#### [Directions]
The records below are to be restated word for word, with their images omitted.

(Stored items)
□ □ □

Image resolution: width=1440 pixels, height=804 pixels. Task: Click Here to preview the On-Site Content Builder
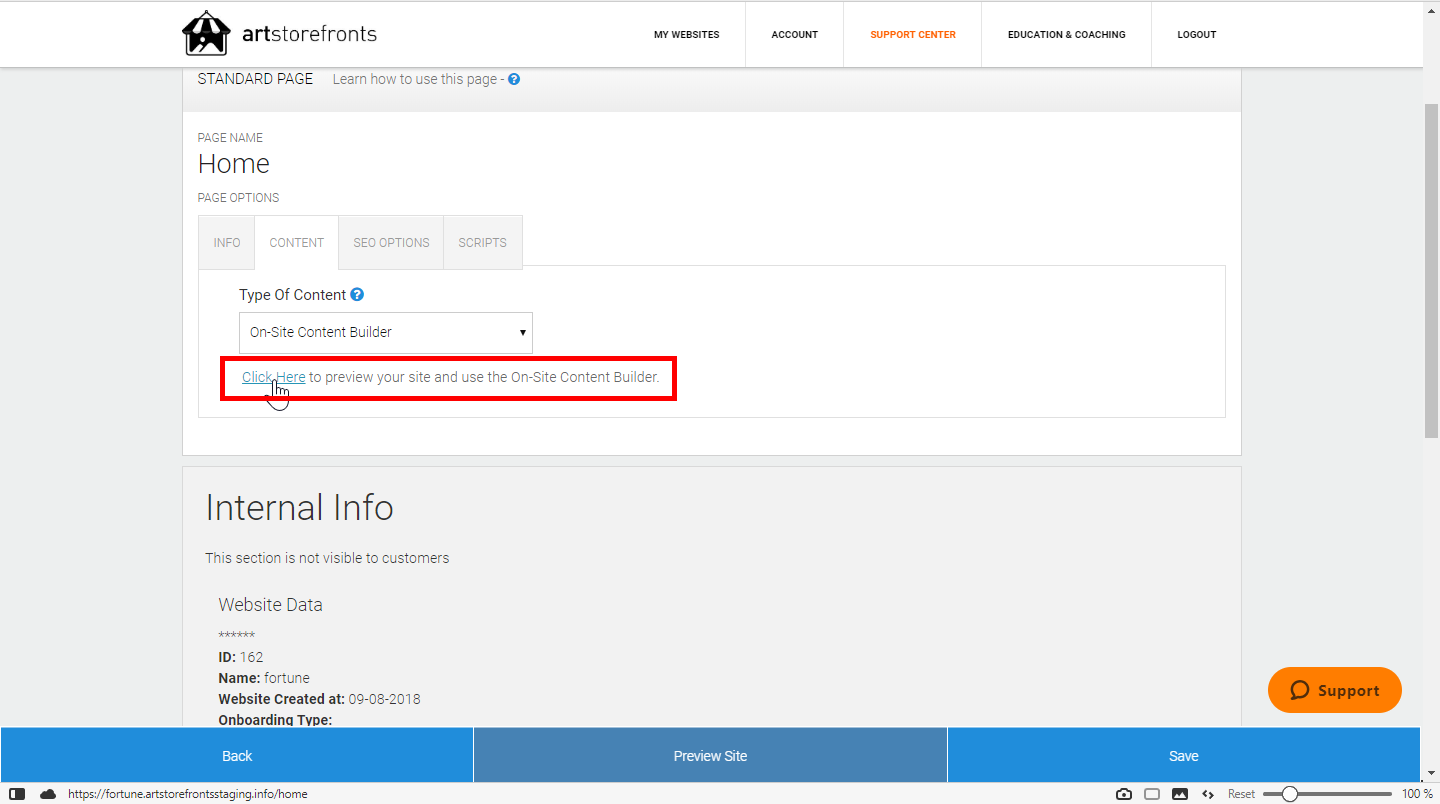(273, 377)
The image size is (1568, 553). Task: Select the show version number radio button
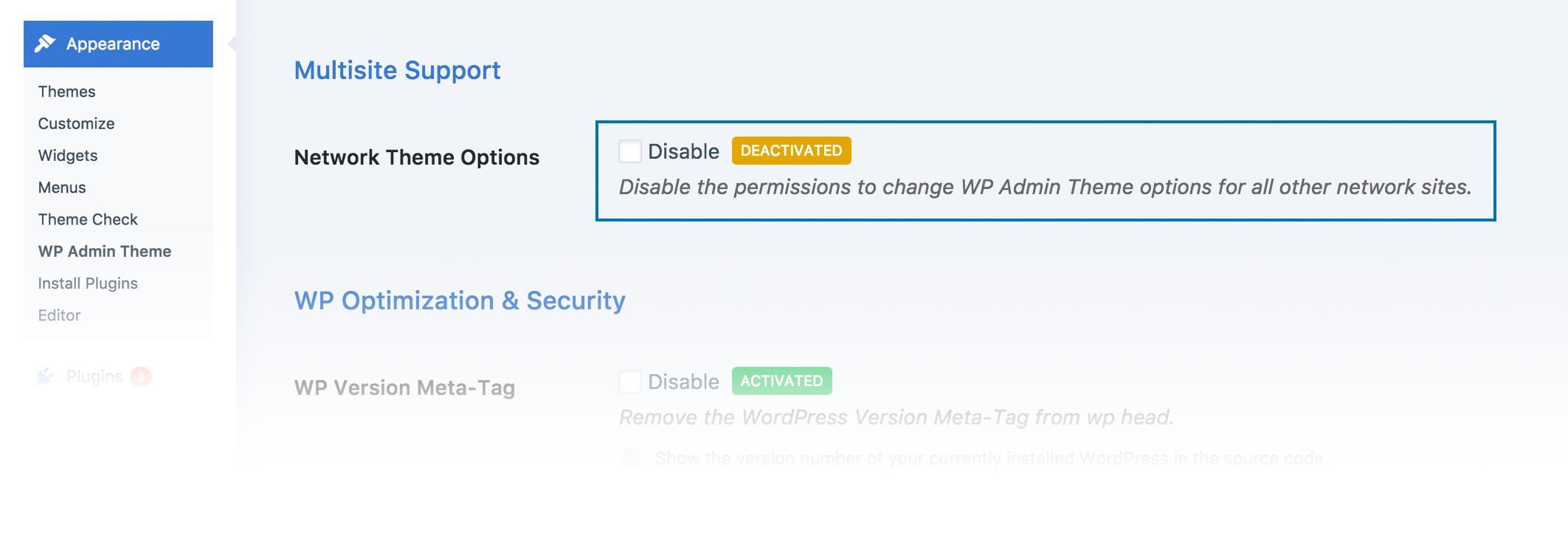pos(632,458)
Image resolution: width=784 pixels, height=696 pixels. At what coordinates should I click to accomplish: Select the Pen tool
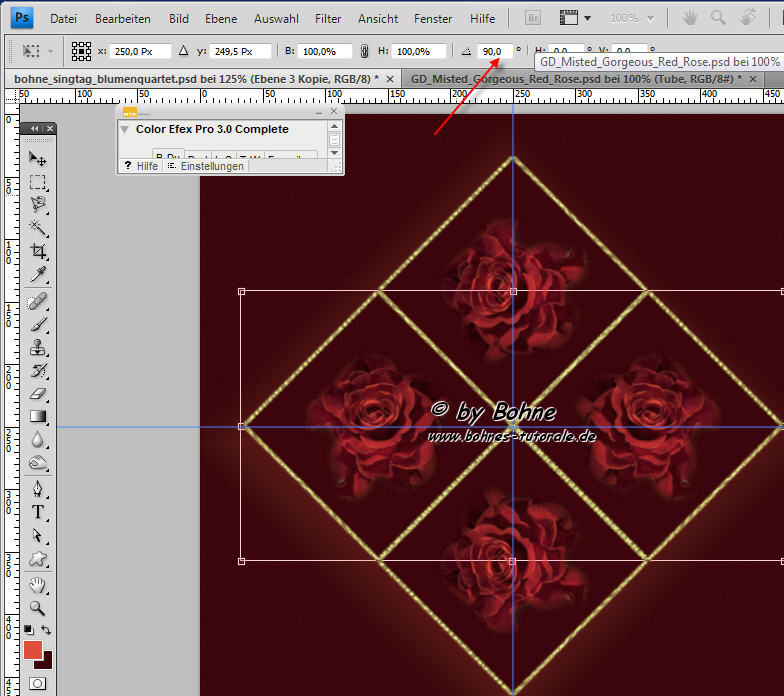pyautogui.click(x=37, y=489)
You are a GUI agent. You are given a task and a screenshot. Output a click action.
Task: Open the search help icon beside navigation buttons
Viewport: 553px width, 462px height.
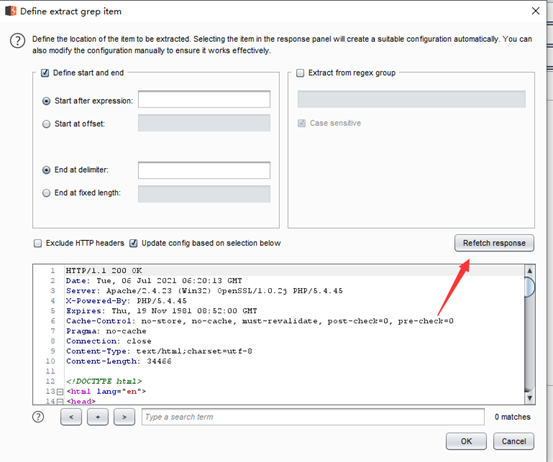click(x=38, y=417)
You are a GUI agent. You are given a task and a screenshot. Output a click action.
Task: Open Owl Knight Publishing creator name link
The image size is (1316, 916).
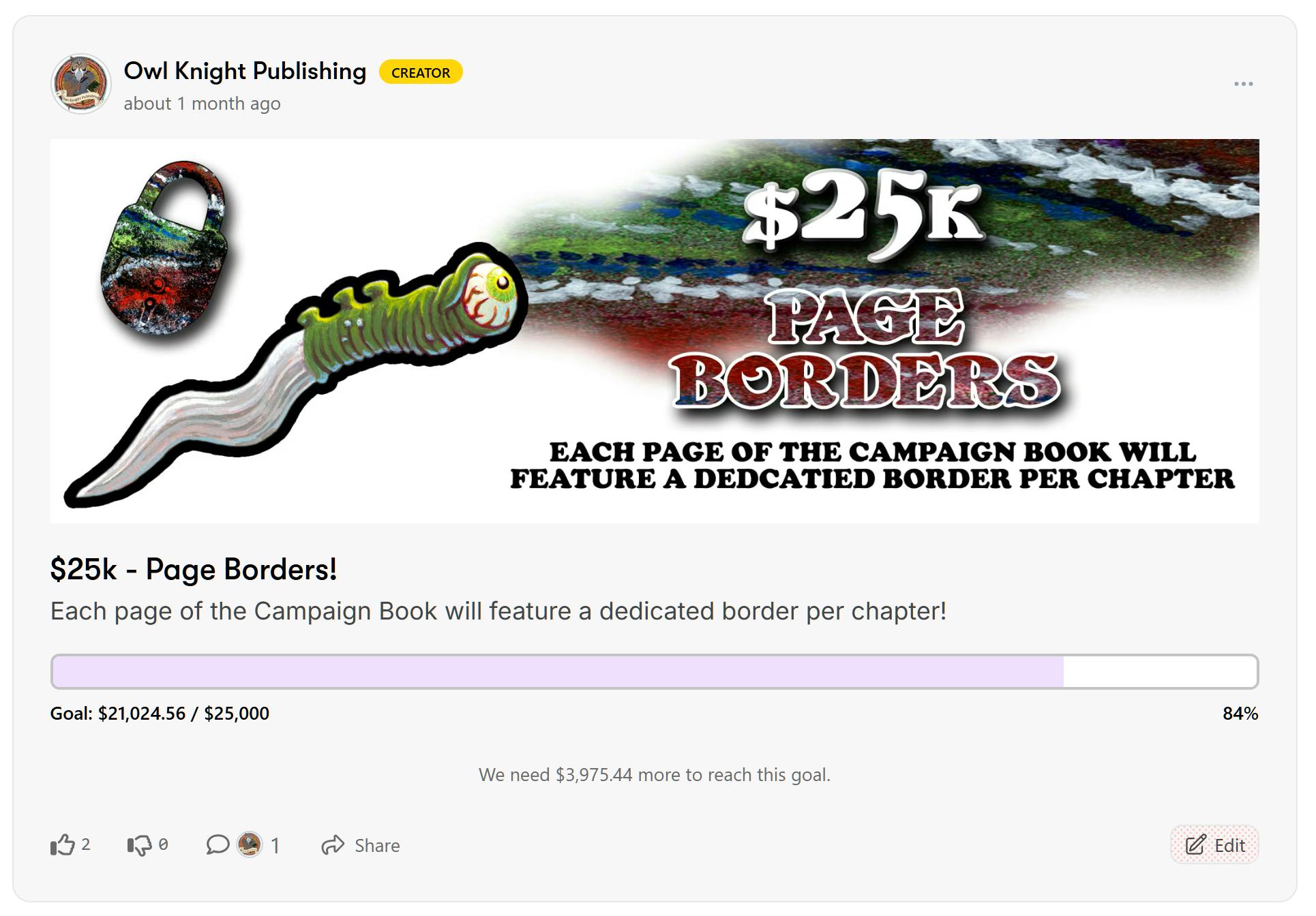246,72
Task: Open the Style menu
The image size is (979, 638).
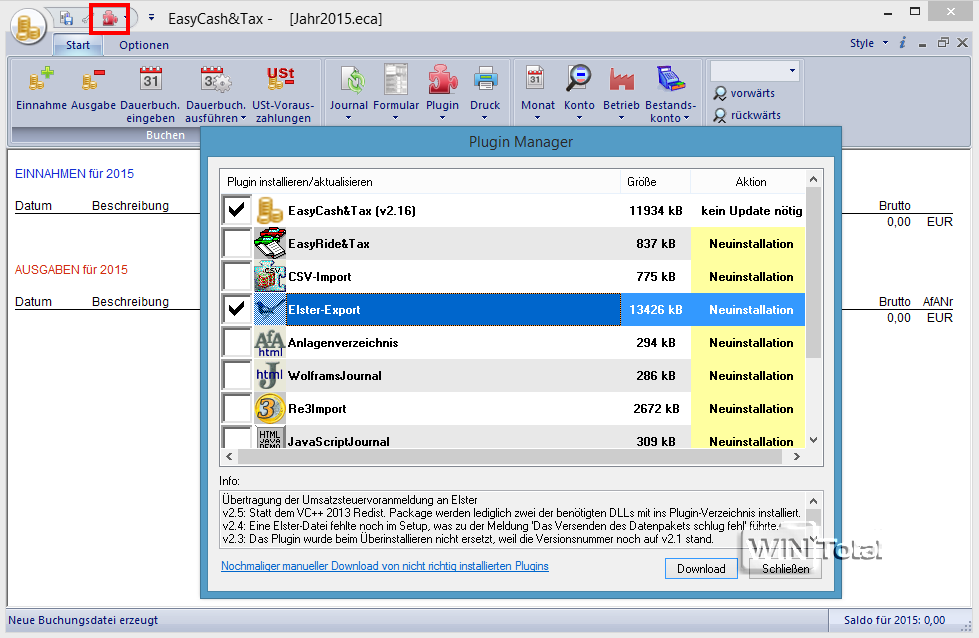Action: [x=866, y=44]
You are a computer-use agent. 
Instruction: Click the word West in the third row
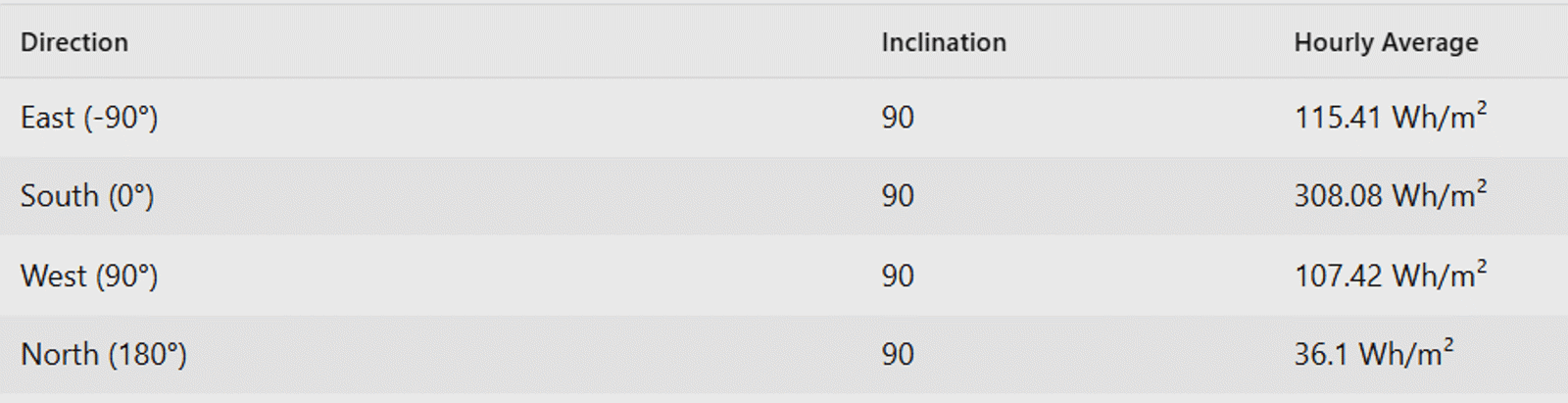(x=54, y=276)
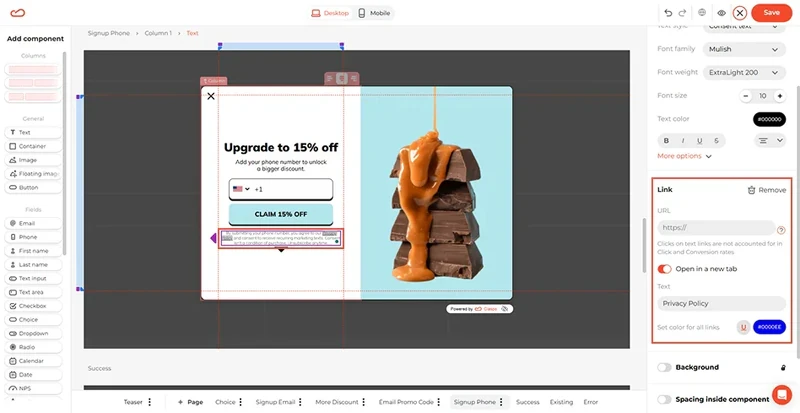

□ □ □

#### [Result for this task]
Image resolution: width=1440 pixels, height=804 pixels. Task: Click Here to preview the On-Site Content Builder
(273, 377)
The image size is (1568, 553). Task: Select the show version number radio button
pos(632,458)
Image resolution: width=784 pixels, height=696 pixels. At what coordinates should I click to accomplish: Select the Pen tool
pyautogui.click(x=37, y=489)
You are a GUI agent. You are given a task and a screenshot. Output a click action.
Task: Open the search help icon beside navigation buttons
Viewport: 553px width, 462px height.
click(x=38, y=417)
You are a GUI agent. You are given a task and a screenshot. Output a click action.
Task: Open Owl Knight Publishing creator name link
The image size is (1316, 916).
246,72
Task: Open the Style menu
The image size is (979, 638).
Action: [x=866, y=44]
You are a computer-use agent. 
Instruction: Click the word West in the third row
(x=54, y=276)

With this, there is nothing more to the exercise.